'''

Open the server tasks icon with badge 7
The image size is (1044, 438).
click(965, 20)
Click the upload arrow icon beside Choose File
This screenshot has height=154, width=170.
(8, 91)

'''

## [Assigned task]
Begin with the line that contains "Click the upload". Repeat it and every line after it through the end of the listing, exactly, and print nothing more.

## [Written answer]
Click the upload arrow icon beside Choose File
This screenshot has height=154, width=170.
(8, 91)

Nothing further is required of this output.